Jumlah serikat buruh sejatinya terbilang banyak. Iqbal Faza A dan Syaefuddin Ahrom Al Ayubbi dalam Kronik Gerakan Serikat Buruh di Indonesia (2024) menuliskan pada dekade 1950-an, ratusan organisasi serikat buruh (SB) berafiliasi dengan kekuatan politik sebagai underbouw-nya dengan tujuan untuk mengumpulkan anggota sebanyak mungkin. Situasi ini menunjukkan dinamika politik buruh di Tanah Air begitu dinamis pada dekade tersebut.
Bahkan Iqbal dan Syaefuddin menuliskan serikat buruh kala itu berperan aktif mendorong 'pematangan' demokrasi dalam kehidupan politik nasional.

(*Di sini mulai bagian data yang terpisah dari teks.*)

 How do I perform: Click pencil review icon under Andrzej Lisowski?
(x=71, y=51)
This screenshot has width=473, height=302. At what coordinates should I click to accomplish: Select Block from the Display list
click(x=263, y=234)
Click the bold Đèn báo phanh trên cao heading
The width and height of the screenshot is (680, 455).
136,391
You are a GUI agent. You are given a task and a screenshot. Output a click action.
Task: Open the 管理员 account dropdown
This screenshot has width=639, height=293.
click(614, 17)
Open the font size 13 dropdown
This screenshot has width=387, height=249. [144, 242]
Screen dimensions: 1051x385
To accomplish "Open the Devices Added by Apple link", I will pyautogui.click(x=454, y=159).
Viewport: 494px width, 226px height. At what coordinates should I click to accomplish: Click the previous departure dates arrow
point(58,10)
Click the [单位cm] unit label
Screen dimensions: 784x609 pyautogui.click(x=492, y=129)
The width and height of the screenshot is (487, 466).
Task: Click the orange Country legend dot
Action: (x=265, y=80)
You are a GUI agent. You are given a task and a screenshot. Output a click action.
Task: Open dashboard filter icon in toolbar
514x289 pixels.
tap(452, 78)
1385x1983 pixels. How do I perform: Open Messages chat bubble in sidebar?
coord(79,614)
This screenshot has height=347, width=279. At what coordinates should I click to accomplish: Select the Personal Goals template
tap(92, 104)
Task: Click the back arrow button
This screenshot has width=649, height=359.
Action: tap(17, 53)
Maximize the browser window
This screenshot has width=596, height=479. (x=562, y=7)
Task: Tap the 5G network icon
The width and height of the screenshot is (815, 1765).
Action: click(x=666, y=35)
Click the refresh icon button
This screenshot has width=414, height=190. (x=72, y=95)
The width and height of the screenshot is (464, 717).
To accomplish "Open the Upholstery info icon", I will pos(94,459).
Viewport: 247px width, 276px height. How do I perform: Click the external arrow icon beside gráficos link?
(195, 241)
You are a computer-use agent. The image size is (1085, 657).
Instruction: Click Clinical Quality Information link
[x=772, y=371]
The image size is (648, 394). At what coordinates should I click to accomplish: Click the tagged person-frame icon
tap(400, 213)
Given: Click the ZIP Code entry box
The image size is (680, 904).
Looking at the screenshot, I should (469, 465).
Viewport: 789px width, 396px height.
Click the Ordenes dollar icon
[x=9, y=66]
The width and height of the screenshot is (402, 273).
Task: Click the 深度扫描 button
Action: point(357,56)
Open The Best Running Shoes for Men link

Pada dekade tersebut, ada 3-4 juta buruh yang terlibat sekitar 150 serikat buruh nasional, dan ratusan serikat buruh lokal yang tidak terikat dengan afiliasi tingkat nasional.
Ahmad Randi dalam skripsinya berjudul 'Eksistensi Kaum Buruh dalam Partai-partai Politik Peserta Pemilu 1955 di Jawa' menguraikan bagaimana keberadaan buruh memang penting bagi parpol peserta Pemilu nasional pertama di Indonesia itu.
Randi menuliskan ternyata terdapat hubungan serikat buruh dengan Partai-partai politik peserta Pemilu 1955 lho. Maksudnya, hubungan ini diawali saat setelah Indonesia merdeka pada tahun 1945. Hubungan keduanya memiliki kepentingan yang berbeda.
"Serikat-serikat buruh memiliki kepentingan untuk dirinya sendiri agar mendapat upah layak, jaminan kesehatan dan menentang tindakan sewenang-wenang para majikan," tulis Randi (2014).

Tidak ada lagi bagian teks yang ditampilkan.